Il y a toujours plus ou moins de romantisme dans les fées ; la Table-Ronde est follement romantique ; les chansons de geste ne le sont pas, et Dante ne l’est pas non plus ; il appelle les magiciennes ou les fées « de tristes femmes », et rien de moins romantique que l’amour dont il aime Béatrice :

« Son image était de si noble vertu, qu’elle ne souffrit jamais que l’amour me gouvernât sans le fidèle conseil de la raison, dans les choses où il est utile d’entendre un tel conseil. »

Velléda ne gardera pas longtemps ses cheveux noués à la grecque. « Dans ce moment, un char paraît à l’extrémité de la plaine ; penchée sur les coursiers, une femme échevelée excite leur ardeur et semble vouloir leur donner des ailes… » La muse romantique est échevelée. Velléda est une sœur de Morgane, et Chateaubriand appartient à la race de Merlin, car il sait user comme lui des prestiges.

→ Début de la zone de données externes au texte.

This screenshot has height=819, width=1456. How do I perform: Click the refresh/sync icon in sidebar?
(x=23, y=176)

Sa nature de Celte a dû l’attirer toujours vers les fées, et n’en était-ce point une que la sylphide des bois de Combourg, voisins de la forêt de Brocéliande ?

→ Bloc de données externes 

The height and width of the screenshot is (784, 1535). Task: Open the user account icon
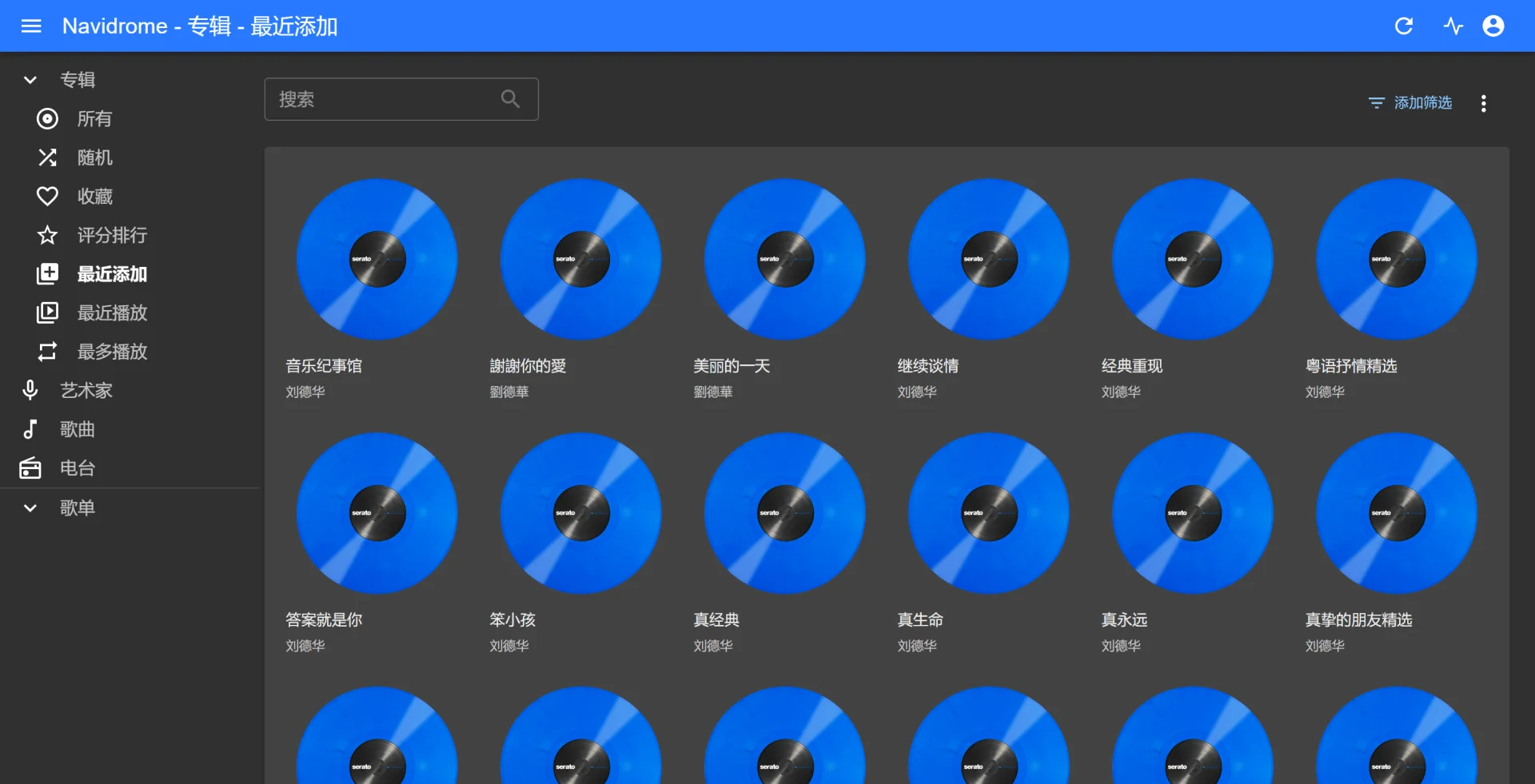tap(1493, 26)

Ne pourrait-on dire, en somme, que si cette druidesse et cette sylphide furent les dernières fées de la Bretagne, Chateaubriand qui les évoqua compte parmi les derniers enchanteurs ? Il suit, pour Velléda, la tradition qui veut que les fées soient savantes, et nous la montre, ainsi que Viviane et Morgane, « mise aux lettres », même aux lettres grecques. Comme fond, il lui donne les âpres paysages que hantent les voix furieuses ou plaintives de la mer, les plaines où les dolmens alignés selon les rites druidiques dessinent toujours la forme des cortèges disparus, et l’on reconnaît à son accent qu’il vient de la terre de Velléda, que l’âme de cette terre palpite en lui.